Intervention de Annie David

Réunion du 8 juin 2010 à 21h30
Démocratie sociale — Article 6

Photo de Annie DavidAnnie David :

Nous voulons rendre les commissions paritaires obligatoires. C’est le principal grief que nous avons contre ce projet de loi, qui affirme leur caractère facultatif.

Cet amendement nous paraît fondamental, car la portée de la présente réforme est tout entière conditionnée par le caractère obligatoire ou facultatif de ces commissions.

Dans la rédaction actuelle du projet de loi, la mise en place de ces instances dépendra de l’aboutissement de négociations collectives, soit, concrètement, des accords que trouveront les partenaires sociaux. Or certaines organisations patronales, qui ne sont d’ailleurs pas, je le rappelle, les plus concernées par le texte, – à savoir le MEDEF et la CGPME – ont d’ores et déjà montré une hostilité totale à l’installation de ces commissions, contrairement à l’Union professionnelle artisanale, l’UPA, à la Fédération nationale des syndicats d’exploitants agricoles, la FNSEA ou encore à l’Union nationale des associations de professions libérales, l’UNAPL.

En d’autres termes, la rédaction actuelle du texte est une pure mascarade : un droit virtuel est annoncé, mais il ne trouvera jamais – ou très rarement – à s’appliquer.

La seule manière de faire vivre ces commissions paritaires est de les rendre obligatoires ! II y va du respect du principe constitutionnel contenu dans l’alinéa 8 du préambule de la constitution de 1946, prévoyant que « tout travailleur participe, par l’intermédiaire de ses délégués, à la détermination collective des conditions de travail ainsi qu’à la gestion des entreprises ».

Ce droit ne peut pas, dans les TPE, être abandonné au bon vouloir des organisations représentant les employeurs, surtout lorsque celles-ci ne sont pas les principaux interlocuteurs des TPE. Il y aurait là un très fort risque de rupture d’égalité des salariés quant à l’exercice de leur droit syndical.

Selon une idée largement répandue chez nos collègues de la majorité, il n’est pas souhaitable d’imposer des dispositions par la voie législative.
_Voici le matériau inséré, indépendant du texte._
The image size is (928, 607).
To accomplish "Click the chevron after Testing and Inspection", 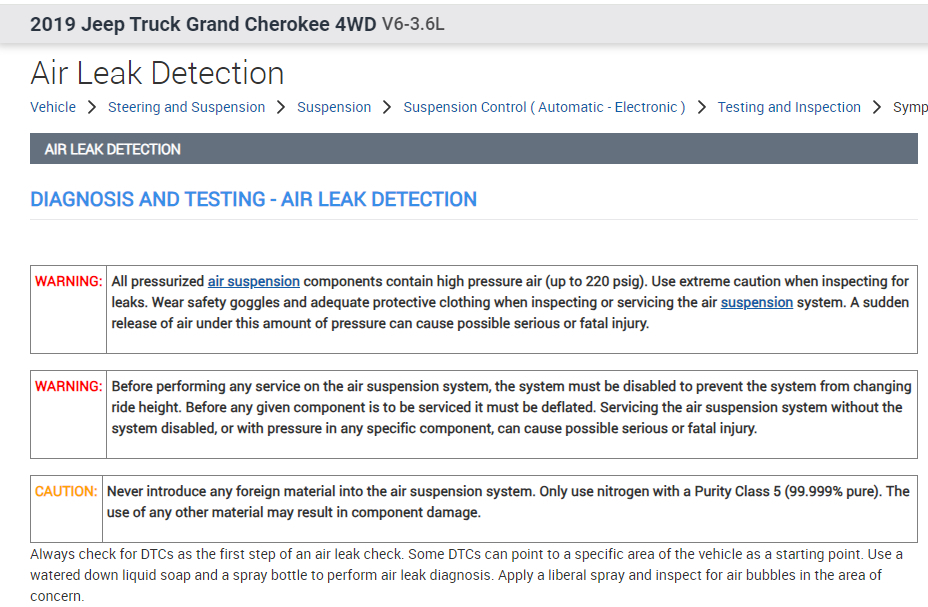I will tap(877, 107).
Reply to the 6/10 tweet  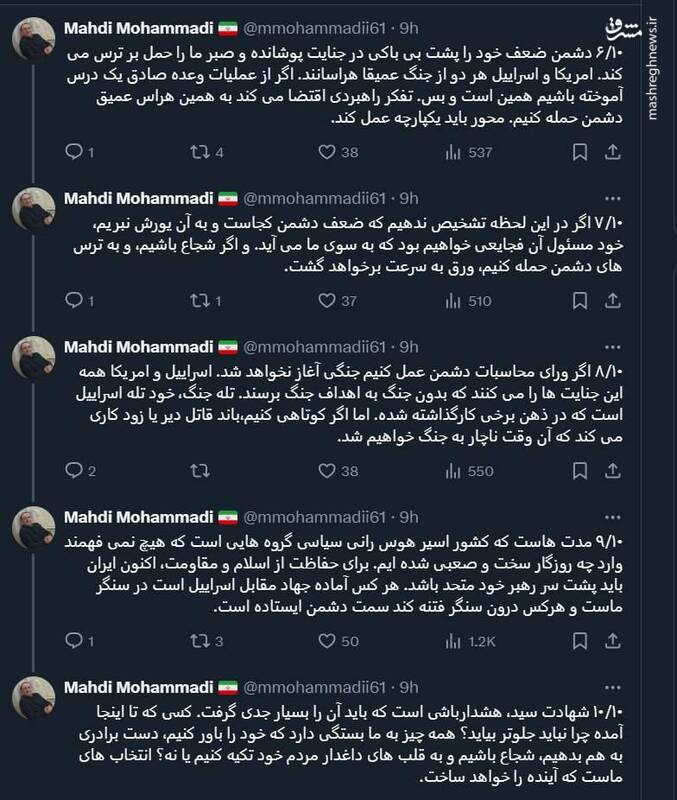[76, 153]
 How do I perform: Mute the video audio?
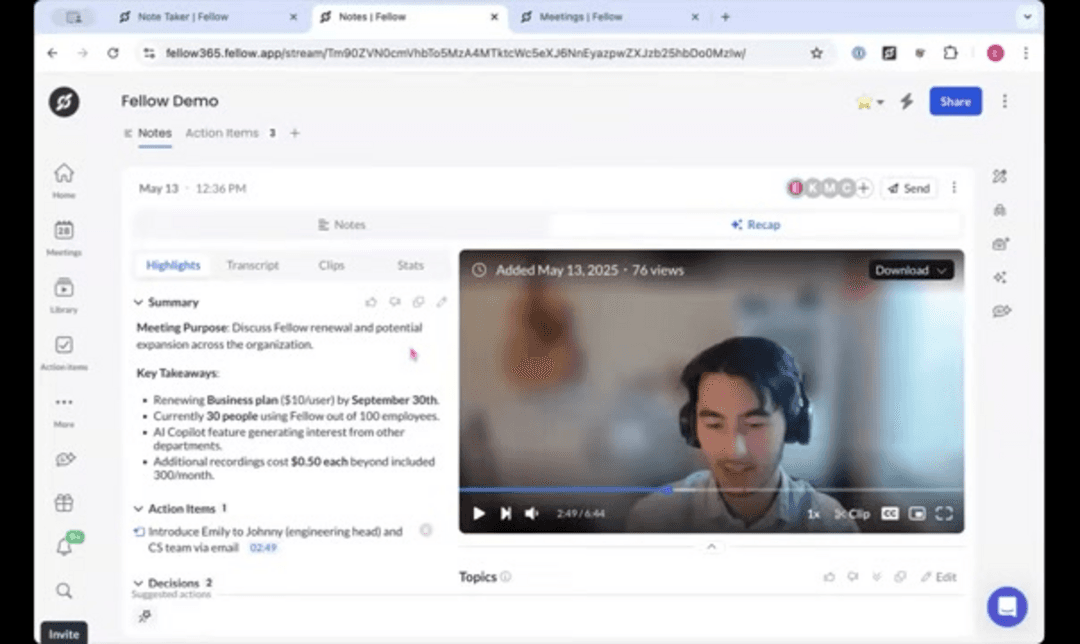530,513
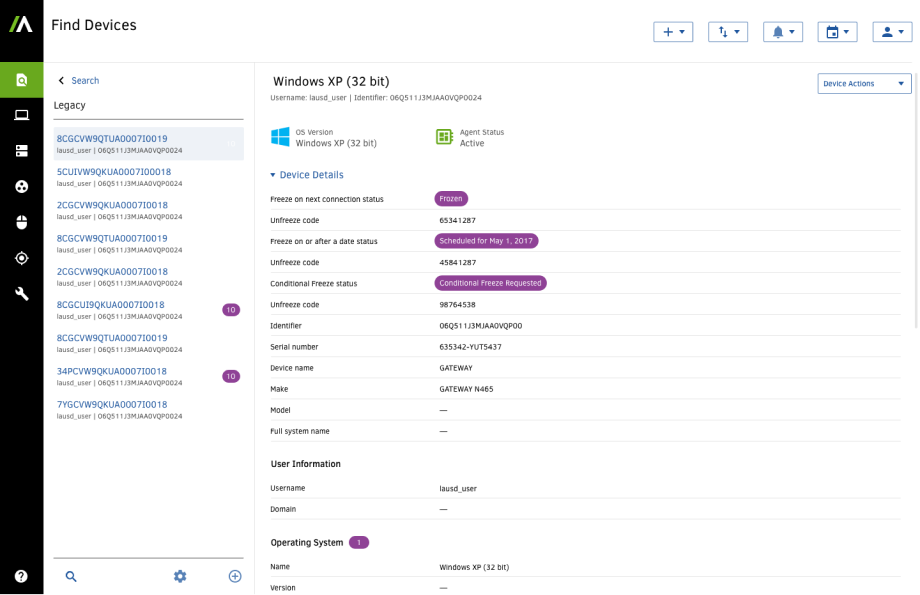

Il vaut mieux privilégier la négociation entre partenaires sociaux.

Dois-je vous rappeler, chers collègues de la majorité, que le droit du travail est destiné à régir les rapports entre deux parties que la loi, elle-même, a placées sur un pied d’inégalité : l’employeur et le salarié ? En effet, en vertu du principe de subordination juridique, l’employeur peut donner des directives au salarié. Le droit du travail vise donc souvent à protéger le faible des éventuelles tentations du fort.

C’est pourquoi, vous le savez, une règle qui vise à protéger le salarié ou qui est créée à son avantage ne doit pas être facultative, sous peine de rester lettre morte. Prétendre le contraire est au mieux naïf, au pire symptomatique de votre vision de la société.
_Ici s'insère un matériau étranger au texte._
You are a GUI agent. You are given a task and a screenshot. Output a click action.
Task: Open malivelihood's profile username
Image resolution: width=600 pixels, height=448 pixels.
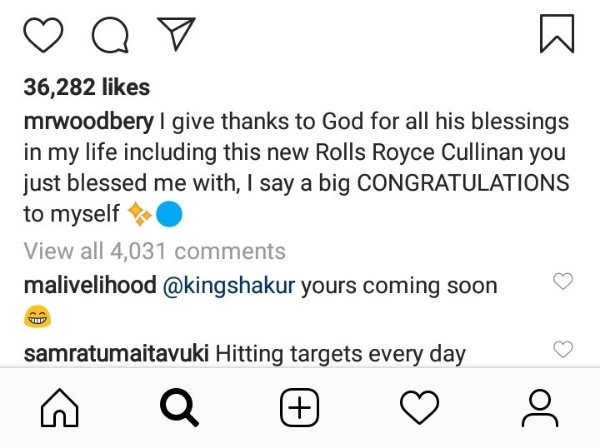[x=90, y=285]
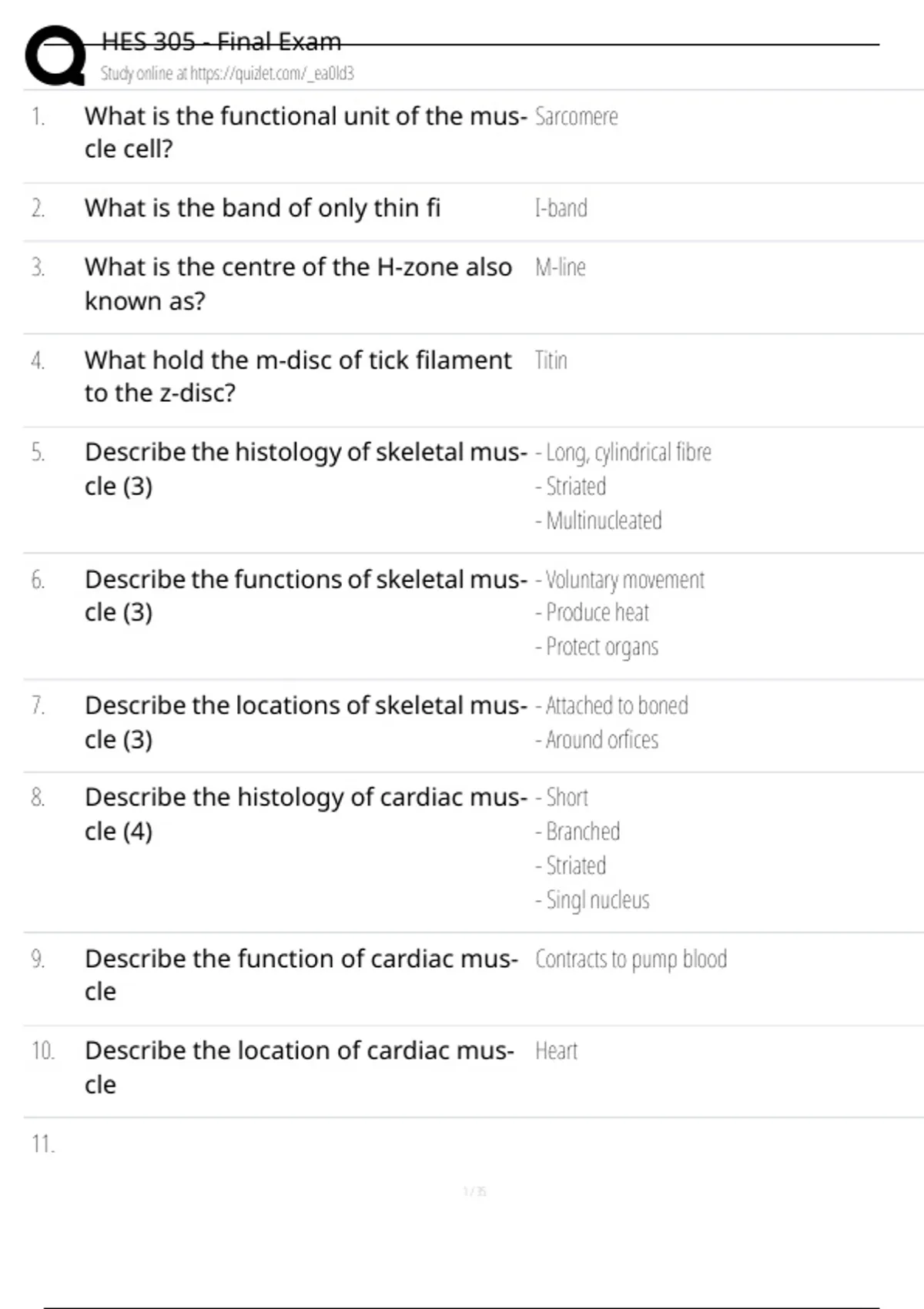Select the Heart answer
This screenshot has width=924, height=1309.
pos(556,1051)
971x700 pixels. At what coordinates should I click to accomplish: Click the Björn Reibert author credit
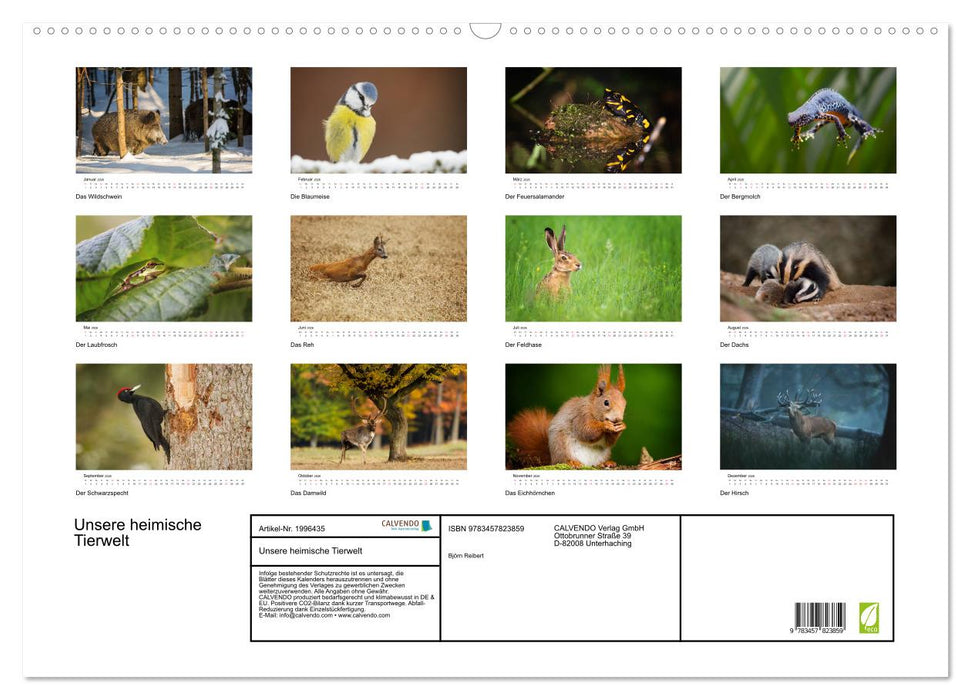click(466, 555)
Comme l’a très bien écrit Henri Lacordaire, « entre le fort et le faible, entre le riche et le pauvre, entre le maître et le serviteur, c’est la liberté qui opprime et la loi qui affranchit ».

Cette phrase est toujours d’actualité : entre l’employeur et le salarié, la loi doit impérativement régir certains points, faute de quoi la liberté opprimera toujours le plus faible.